Tra i vari obiettivi del progetto PAISIM (Programma di Appoggio alle Imprese Sociali e alle Imprese di Iniziativa Migrante) c’è proprio quello di sostenere e accompagnare le imprese verdi, con lo scopo di favorirne la diffusione e lo sviluppo tramite il rafforzamento dei processi produttivi e commerciali, durante le varie fasi della filiera Bio. Tra le 210 microimprese facenti parte del progetto, ne sono state selezionate 14 che rispondono a queste caratteristiche: 2 nella regione di St. Louis, 6 nella regione di Louga e 6 nella regione di Thiès. Queste imprese presentano caratteristiche diverse, ma sono accomunate da scelte e strategie di impresa rispettose dell’ambiente: ad esempio l’uso estremamente limitato di pesticidi e sostanze chimiche, sistemi di controllo e limitazione del consumo di acqua ed elettricità, l’offerta ai consumatori di prodotti sani, di buona qualità e più facilmente conservabili. L’obiettivo del progetto è di rafforzare il percorso di queste imprese verso una maggiore sostenibilità ambientale, promuovendo pratiche virtuose e processi di certificazione che gli consentano di affacciarsi su mercati più redditizi.

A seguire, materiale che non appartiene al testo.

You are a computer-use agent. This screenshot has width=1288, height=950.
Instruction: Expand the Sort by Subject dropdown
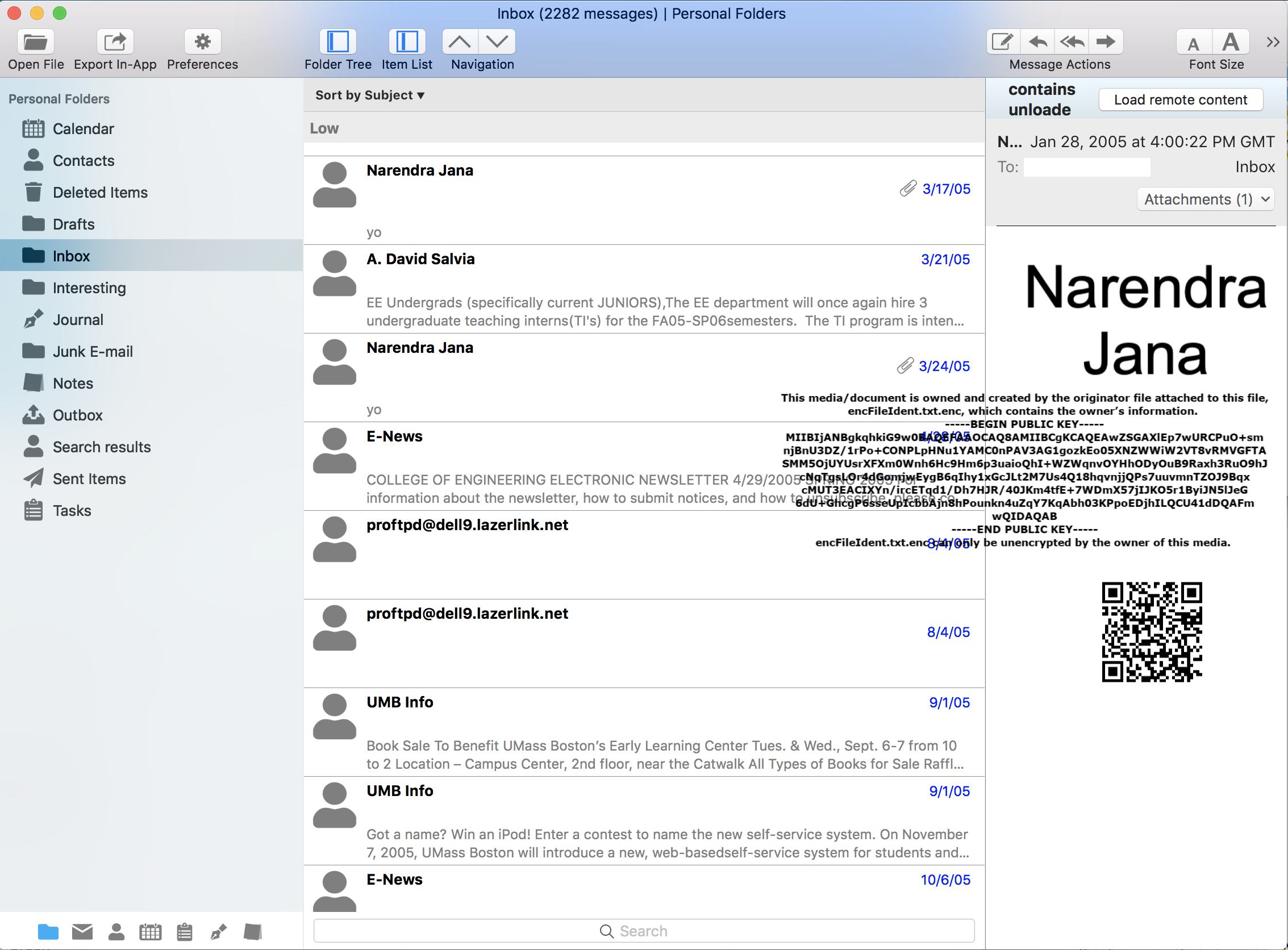(370, 95)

A questo scopo è stato fornito un servizio di consulenza, svolto dagli esperti di DefiAfrique, una società di Dakar esperta nelle tematiche ambientali. Il loro coinvolgimento ha previsto delle visite di terreno alle imprese interessate grazie alle quali sono stati forniti consigli sulle buone pratiche da applicare e sono state rilevate informazioni utili alla valutazione delle performances ambientali di ogni microimpresa. Sono stati anche organizzati dei focus group dove le microimprese hanno, in prima istanza, riflettuto sul significato dell’essere impresa verde e, successivamente, hanno identificato i loro punti di forza, di debolezza, di minaccia e di opportunità.

Tra i punti di forza sono stati individuati: la grande disponibilità di risorse umane motivate e qualificate, la presenza di un mercato aperto con grande domanda di “prodotti verdi” e la presenza di partner tecnici e finanziari, come il progetto PAISIM. Di contro alcuni punti deboli sono la mancanza di informazione e sensibilizzazione della popolazione sul consumo e sui processi di produzione di prodotti verdi, l’assenza di finanziamenti da parte del governo senegalese e la mancanza di input biologici.

D’altro canto, come opportunità da cogliere sono state proposte la posizione geografica delle MEV (soprattutto Thiès come punto di snodo di attività commerciali e logistiche), l’essere un prodotto di nicchia e l’esistenza di una rete di microimprese verdi. Come minacce invece sono state identificate l’assenza di regolamentazioni della produzione verde in Senegal e la carenza di controlli sulla gestione finanziaria.

Nonostante l’apporto del progetto, il futuro delle imprese verdi in Senegal e dell’agricoltura biologica dipenderà dall’esistenza di politiche adatte e dalla presenza di un quadro istituzionale appropriato. Le microimprese intervistate segnalano infatti la necessità di strutture e infrastrutture adeguate alla produzione, alla trasformazione e la commercializzazione dei prodotti, così come misure di incentivo economico per le microimprese. Solo una stretta collaborazione tra tutti gli attori coinvolti permetterà di raccogliere la sfida di regolamentare e promuovere questo settore.